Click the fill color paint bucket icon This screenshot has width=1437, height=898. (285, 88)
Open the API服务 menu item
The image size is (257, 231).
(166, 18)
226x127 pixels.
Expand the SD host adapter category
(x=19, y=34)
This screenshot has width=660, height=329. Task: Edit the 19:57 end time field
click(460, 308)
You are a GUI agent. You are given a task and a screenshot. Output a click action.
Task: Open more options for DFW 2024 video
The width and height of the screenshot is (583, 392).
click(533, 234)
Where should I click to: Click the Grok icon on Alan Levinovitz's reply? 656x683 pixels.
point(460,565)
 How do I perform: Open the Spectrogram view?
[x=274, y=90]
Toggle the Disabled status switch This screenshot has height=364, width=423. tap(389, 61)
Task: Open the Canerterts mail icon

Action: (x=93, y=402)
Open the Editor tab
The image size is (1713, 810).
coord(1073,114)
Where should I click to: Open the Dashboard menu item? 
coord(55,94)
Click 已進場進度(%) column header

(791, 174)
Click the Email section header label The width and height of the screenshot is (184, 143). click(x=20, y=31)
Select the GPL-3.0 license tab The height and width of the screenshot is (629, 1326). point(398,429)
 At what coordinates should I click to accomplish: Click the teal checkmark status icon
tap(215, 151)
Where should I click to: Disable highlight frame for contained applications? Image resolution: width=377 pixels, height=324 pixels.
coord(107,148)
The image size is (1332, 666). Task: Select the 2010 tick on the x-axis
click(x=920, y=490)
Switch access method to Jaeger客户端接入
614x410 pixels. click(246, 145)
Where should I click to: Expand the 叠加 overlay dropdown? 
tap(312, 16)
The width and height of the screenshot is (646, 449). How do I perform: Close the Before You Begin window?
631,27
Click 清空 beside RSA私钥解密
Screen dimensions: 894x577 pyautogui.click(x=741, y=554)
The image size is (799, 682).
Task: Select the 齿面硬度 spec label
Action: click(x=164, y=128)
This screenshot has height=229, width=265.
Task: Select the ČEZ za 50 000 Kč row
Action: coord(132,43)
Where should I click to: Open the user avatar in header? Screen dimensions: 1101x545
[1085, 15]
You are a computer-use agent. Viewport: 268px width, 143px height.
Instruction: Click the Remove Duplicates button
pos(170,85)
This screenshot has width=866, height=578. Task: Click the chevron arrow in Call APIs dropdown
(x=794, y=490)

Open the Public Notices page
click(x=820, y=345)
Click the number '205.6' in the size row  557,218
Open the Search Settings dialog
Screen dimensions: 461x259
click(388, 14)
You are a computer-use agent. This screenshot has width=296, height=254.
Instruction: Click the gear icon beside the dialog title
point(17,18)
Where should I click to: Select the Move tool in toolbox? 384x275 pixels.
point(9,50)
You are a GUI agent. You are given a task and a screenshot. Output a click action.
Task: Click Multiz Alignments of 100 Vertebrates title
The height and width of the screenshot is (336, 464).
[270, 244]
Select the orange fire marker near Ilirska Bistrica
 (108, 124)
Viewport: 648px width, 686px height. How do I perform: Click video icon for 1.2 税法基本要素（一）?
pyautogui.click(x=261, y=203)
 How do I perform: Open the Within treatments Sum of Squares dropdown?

++++

- **Your instructions**
Reproduce the material verbatim from the line with "Click the number" up to and including the line with "point(9,50)".

- **Exercise result**
Click the number '205.6' in the size row  557,218
Open the Search Settings dialog
Screen dimensions: 461x259
click(388, 14)
You are a computer-use agent. This screenshot has width=296, height=254.
Instruction: Click the gear icon beside the dialog title
point(17,18)
Where should I click to: Select the Move tool in toolbox? 384x275 pixels.
point(9,50)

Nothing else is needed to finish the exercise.